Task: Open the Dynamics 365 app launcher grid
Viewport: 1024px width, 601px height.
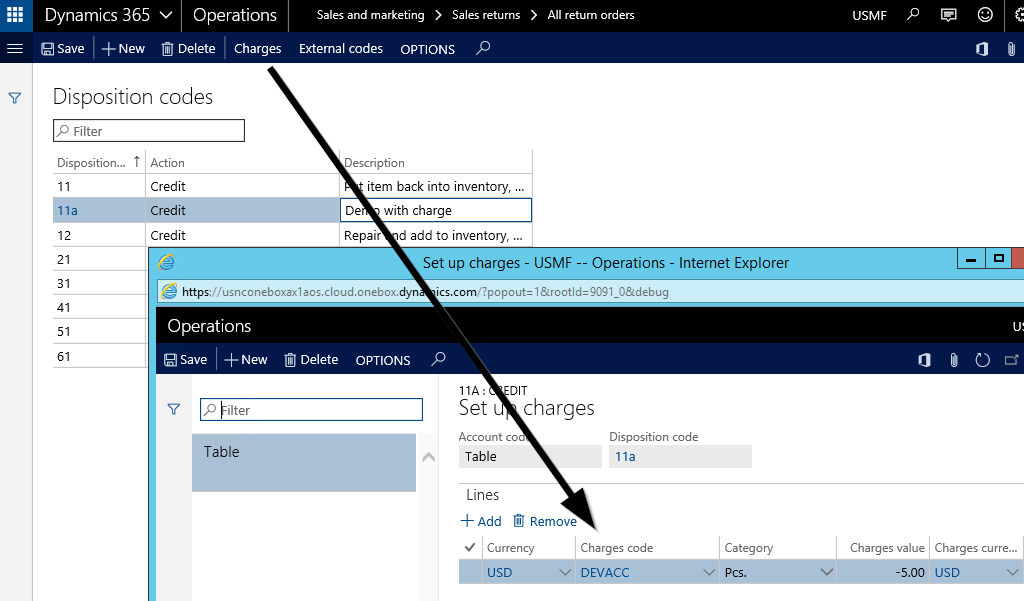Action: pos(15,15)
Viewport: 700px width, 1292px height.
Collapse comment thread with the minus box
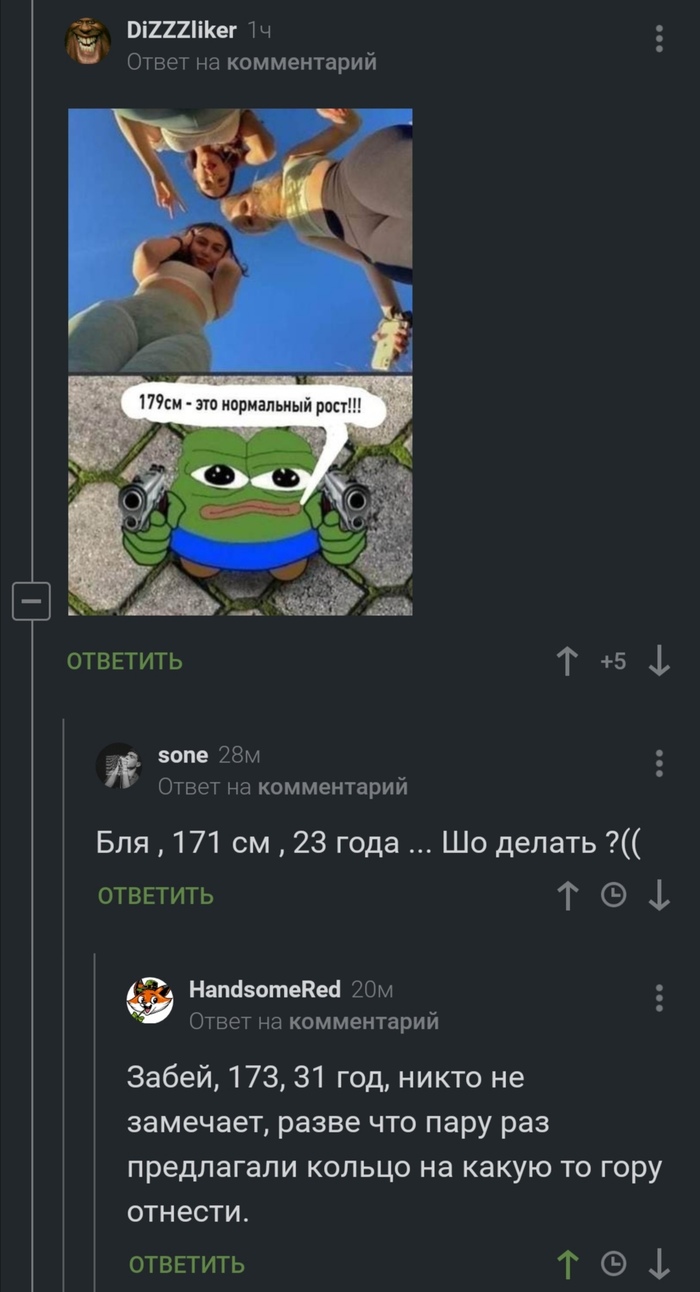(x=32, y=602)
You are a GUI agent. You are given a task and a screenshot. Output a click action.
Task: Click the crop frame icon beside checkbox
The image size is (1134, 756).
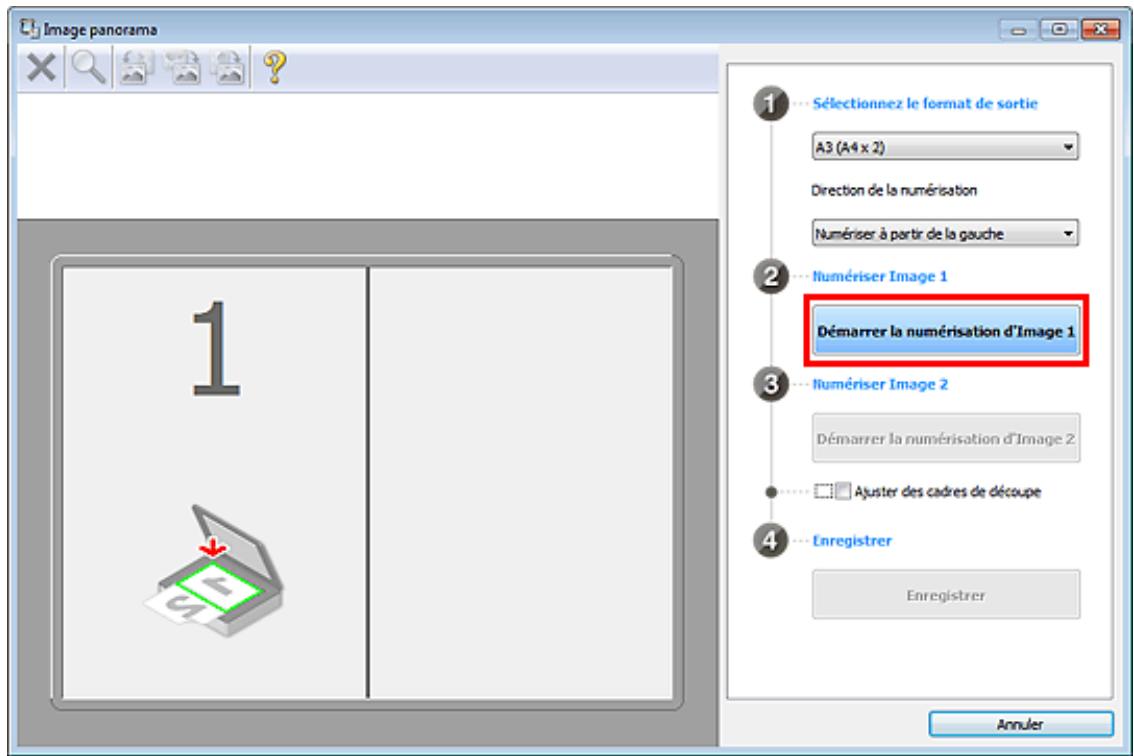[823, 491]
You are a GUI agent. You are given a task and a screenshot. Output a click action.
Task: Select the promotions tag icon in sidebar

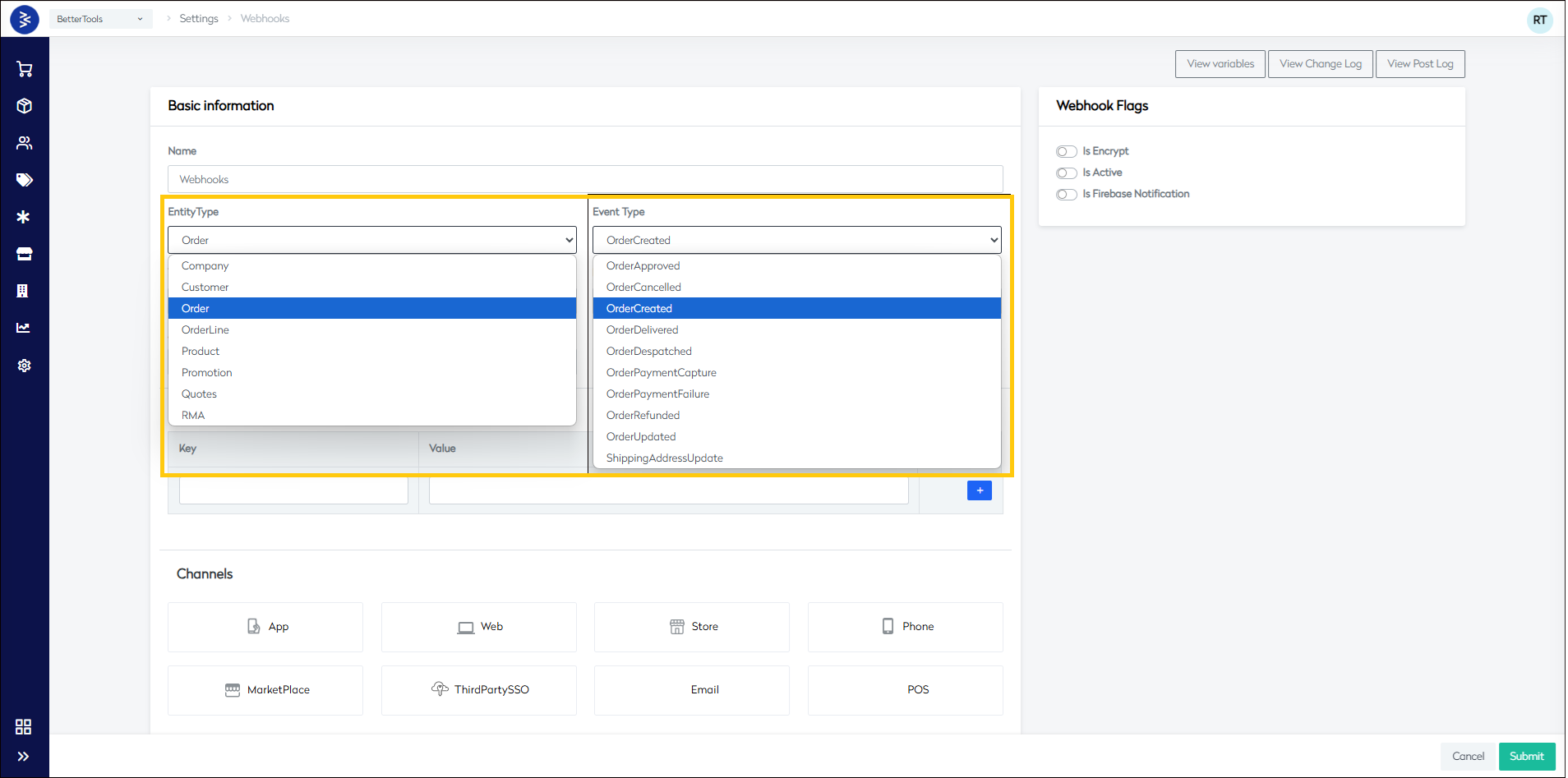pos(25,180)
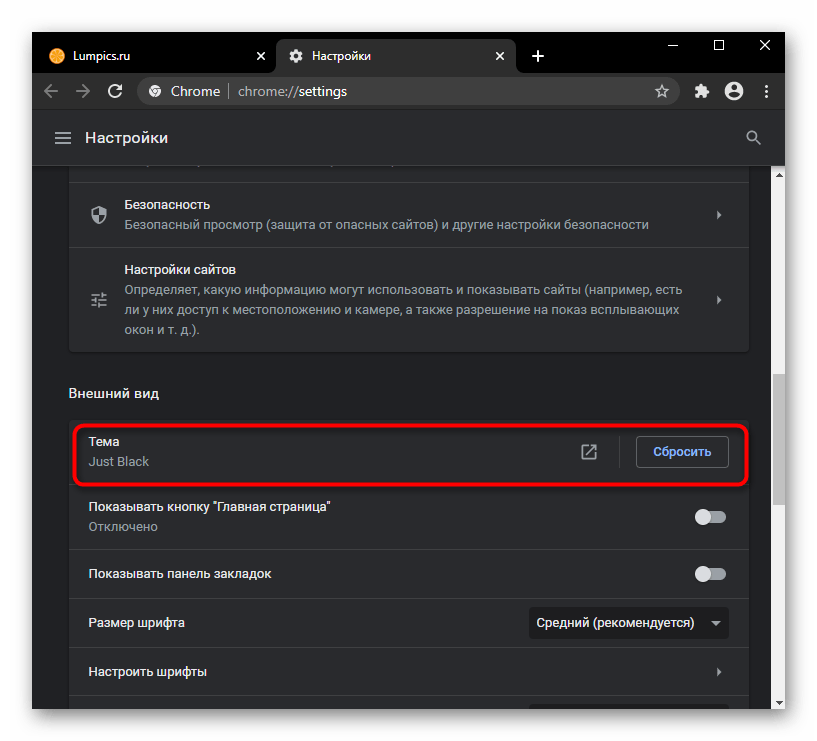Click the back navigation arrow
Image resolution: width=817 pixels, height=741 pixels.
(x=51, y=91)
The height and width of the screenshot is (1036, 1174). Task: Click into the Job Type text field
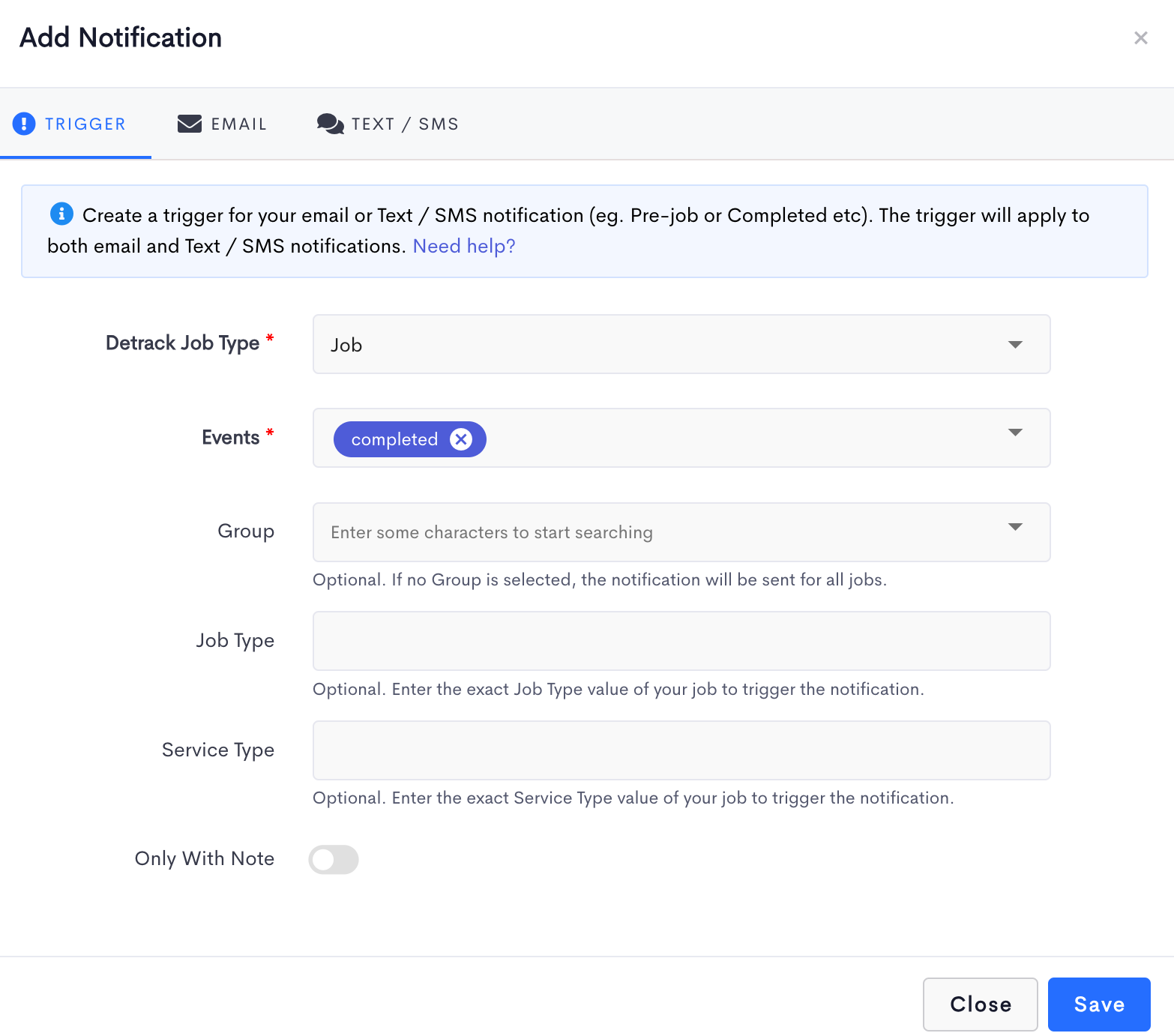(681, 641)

◇ ◇ ◇ ◇ ◇ ◇ ◇

> [Directions for this task]:
Begin at the line with "Viewport: 1024px width, 601px height." and retype exactly every line through the last one of the entries above, both included, and nothing more; pictures stay out.

> [Answer space]:
Viewport: 1024px width, 601px height.
Action: pos(15,15)
Viewport: 700px width, 1292px height.
Collapse comment thread with the minus box
(x=32, y=602)
You are a GUI agent. You are given a task and a screenshot. Output a click action.
Task: Click the crop frame icon beside checkbox
The image size is (1134, 756).
[823, 491]
You are a GUI agent. You are given a task and a screenshot. Output a click action.
Task: Select the promotions tag icon in sidebar

pos(25,180)
Click the back navigation arrow
Image resolution: width=817 pixels, height=741 pixels.
(x=51, y=91)
The height and width of the screenshot is (1036, 1174). Task: Click into the Job Type text field
(681, 641)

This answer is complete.